Fold in Your Mirrors and Pray


A three-day weekend, which we'll be spending partly down at Akiya, partly up in Hodaka, at the foot of the Northern Alps, where M's parents have retired after building their own place. We've got to go to Akiya and start going through things that can be saved and stuff that will have to go. By February or March they'll start tearing down the pre-fab structure where the obaasan, our landlady, lived next door. It's part of the property, an unremarkable place, and pretty ugly, but it will be even hard to see that go.
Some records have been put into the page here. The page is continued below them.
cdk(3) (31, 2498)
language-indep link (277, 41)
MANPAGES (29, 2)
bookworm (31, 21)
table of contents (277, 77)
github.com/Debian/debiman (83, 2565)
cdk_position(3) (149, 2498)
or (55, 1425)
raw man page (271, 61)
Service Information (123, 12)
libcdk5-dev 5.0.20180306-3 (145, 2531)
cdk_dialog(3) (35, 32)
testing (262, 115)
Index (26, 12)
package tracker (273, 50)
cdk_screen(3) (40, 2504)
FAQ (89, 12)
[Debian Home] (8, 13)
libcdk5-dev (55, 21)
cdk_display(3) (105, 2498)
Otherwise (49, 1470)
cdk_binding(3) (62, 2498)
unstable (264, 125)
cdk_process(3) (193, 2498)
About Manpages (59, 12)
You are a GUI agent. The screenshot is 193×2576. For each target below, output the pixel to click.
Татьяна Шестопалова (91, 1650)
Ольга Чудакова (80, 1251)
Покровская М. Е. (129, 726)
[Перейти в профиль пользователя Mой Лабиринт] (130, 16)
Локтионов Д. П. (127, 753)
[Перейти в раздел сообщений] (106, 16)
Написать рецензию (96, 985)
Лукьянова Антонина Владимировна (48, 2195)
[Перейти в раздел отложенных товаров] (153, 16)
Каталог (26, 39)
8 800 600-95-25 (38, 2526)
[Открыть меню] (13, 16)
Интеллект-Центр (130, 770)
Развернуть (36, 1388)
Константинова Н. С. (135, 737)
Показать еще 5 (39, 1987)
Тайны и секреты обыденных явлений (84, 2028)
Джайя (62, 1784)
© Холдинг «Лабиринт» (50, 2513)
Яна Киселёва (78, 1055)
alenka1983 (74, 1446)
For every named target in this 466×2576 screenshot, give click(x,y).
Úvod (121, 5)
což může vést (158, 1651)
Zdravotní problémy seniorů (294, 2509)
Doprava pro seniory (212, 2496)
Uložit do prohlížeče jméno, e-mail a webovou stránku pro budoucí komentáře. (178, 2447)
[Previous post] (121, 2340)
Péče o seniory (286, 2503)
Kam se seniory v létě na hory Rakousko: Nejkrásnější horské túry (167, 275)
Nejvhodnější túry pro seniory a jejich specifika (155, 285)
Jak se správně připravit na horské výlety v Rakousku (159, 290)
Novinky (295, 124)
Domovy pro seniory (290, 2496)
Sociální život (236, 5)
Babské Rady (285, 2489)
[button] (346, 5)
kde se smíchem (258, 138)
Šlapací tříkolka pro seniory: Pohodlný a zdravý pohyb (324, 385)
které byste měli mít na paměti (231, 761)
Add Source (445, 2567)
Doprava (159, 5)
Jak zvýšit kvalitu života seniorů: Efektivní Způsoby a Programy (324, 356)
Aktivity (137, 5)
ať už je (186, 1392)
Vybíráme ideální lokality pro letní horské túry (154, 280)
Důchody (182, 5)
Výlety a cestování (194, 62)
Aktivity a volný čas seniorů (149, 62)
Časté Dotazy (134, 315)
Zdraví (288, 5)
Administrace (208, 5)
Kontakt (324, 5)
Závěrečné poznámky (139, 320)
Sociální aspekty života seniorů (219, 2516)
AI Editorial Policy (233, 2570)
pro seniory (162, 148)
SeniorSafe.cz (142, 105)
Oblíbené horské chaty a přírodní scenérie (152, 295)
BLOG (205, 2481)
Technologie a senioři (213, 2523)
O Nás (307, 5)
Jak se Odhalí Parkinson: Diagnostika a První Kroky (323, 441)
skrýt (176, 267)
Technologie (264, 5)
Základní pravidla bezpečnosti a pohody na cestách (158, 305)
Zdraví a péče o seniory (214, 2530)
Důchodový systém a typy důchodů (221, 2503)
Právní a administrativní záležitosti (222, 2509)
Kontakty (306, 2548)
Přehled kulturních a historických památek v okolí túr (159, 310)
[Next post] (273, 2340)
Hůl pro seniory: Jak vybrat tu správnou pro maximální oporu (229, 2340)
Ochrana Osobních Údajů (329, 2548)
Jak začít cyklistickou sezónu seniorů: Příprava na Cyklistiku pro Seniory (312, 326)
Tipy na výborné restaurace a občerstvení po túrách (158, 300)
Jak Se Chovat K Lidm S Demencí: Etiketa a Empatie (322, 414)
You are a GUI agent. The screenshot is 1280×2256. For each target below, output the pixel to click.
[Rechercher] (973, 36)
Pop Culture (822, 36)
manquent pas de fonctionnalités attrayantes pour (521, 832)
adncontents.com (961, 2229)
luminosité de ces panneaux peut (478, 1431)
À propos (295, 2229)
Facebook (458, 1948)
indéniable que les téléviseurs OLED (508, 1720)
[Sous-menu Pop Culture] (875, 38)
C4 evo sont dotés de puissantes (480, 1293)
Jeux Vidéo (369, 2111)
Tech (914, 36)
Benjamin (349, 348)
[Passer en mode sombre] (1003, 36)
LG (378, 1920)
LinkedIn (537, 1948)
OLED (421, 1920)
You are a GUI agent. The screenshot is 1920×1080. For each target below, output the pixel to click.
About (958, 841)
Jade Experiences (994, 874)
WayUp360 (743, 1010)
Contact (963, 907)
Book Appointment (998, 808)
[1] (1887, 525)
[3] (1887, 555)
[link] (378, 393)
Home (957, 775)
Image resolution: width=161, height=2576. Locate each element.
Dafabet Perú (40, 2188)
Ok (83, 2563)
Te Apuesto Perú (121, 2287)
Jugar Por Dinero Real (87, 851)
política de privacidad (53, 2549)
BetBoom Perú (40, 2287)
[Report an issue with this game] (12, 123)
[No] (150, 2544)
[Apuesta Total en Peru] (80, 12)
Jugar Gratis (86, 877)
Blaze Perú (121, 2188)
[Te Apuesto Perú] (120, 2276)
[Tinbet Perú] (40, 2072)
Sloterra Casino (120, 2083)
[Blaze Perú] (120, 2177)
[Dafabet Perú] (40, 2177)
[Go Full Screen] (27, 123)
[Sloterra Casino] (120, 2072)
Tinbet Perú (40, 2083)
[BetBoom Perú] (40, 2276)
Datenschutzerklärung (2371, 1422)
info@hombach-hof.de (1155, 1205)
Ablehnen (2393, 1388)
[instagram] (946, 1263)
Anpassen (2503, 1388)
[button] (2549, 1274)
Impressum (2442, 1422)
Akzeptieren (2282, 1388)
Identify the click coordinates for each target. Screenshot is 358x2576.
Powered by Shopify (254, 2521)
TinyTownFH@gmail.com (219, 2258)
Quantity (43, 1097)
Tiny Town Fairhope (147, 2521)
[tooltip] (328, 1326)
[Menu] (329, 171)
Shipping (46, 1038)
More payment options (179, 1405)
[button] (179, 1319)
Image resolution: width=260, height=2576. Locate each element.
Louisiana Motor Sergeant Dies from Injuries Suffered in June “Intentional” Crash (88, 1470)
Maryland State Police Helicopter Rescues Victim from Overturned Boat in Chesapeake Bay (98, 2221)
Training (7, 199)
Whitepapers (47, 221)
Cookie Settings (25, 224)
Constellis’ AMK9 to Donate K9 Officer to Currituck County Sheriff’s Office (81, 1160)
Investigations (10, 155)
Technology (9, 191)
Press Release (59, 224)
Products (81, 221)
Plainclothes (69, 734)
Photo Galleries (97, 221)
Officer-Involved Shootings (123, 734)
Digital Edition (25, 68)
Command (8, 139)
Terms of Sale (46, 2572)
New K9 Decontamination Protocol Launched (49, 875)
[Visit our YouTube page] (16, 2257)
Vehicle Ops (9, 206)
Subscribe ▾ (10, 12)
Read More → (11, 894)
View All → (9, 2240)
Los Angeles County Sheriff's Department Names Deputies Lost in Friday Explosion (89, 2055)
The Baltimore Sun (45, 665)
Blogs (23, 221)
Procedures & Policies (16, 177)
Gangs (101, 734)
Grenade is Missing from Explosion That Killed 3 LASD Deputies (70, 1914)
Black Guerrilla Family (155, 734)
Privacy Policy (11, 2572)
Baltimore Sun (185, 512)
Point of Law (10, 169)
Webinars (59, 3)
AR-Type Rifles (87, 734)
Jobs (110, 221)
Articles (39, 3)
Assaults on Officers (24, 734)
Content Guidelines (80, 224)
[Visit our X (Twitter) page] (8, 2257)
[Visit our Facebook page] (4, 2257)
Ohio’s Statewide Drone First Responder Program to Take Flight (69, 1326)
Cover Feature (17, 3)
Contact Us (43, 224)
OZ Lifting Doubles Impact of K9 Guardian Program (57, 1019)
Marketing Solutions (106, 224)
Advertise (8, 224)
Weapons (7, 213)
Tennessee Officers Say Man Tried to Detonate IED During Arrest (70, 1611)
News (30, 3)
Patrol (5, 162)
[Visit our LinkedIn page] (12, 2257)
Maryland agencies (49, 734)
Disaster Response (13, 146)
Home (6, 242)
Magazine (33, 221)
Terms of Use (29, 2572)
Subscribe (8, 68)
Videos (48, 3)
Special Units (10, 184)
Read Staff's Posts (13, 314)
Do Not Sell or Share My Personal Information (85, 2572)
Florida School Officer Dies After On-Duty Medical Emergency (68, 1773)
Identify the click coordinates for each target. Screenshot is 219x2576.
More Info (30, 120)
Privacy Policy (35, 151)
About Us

Three years ago, when Akakura-san was 94, she finally allowed her sons to talk her out of living alone and moving into a home. When we heard that, our first thought was, "Why?" She was still getting around, even putting make-up on every day to go down to the bus stop and take an hour roundtrip ride to do some grocery shopping. Our second thought was, "Well, that's the end of our weekends at the beach." We were sure that her sons, who she told us were not at all interested in the property, would want to sell it, and we knew that market prices were way beyond our reach.

But thanks to her, they were pretty much told to try to sell it to us at what we could afford, and we ended up doing the buy directly, even dodging the need for a real estate agent.

The prefab house is basically two rooms and a kitchen and bath. But it's got steel beams in its structure that will have to be struggled with. The one drawback of the property is a very narrow driveway. I mean, "fold in your mirrors and pray" narrow, so it's going to be hard to get much bigger equipment than the smallest back hoe into the space. That means destruction by hand, and loading and unloading trucks parked in the street, and that's also added cost to the whole operation.

We'll drive up to Hotaka tonight, after the Akiya chores. It's going to be cold, I'm sure, but the wood stove keeps the big house comfortable, and I'm going to try to get M's dad to give me tips on how to keep a wood stove operation affordable, since we're going that route in Akiya as well. He gets a lot of his wood from the apple orchards that surround his place, and the winters there are so cold that the wood stacks run almost all the way around the house. But it's a beautiful place, built in a kind of Nagano style, with 10-meter ceilings and dark beams everywhere. Hearing about their experience building it did get us thinking of doing something similar.

1 comment:

Unknown said...

"Sell it to them for what they can afford."

Only in Japan. That is such a cool story.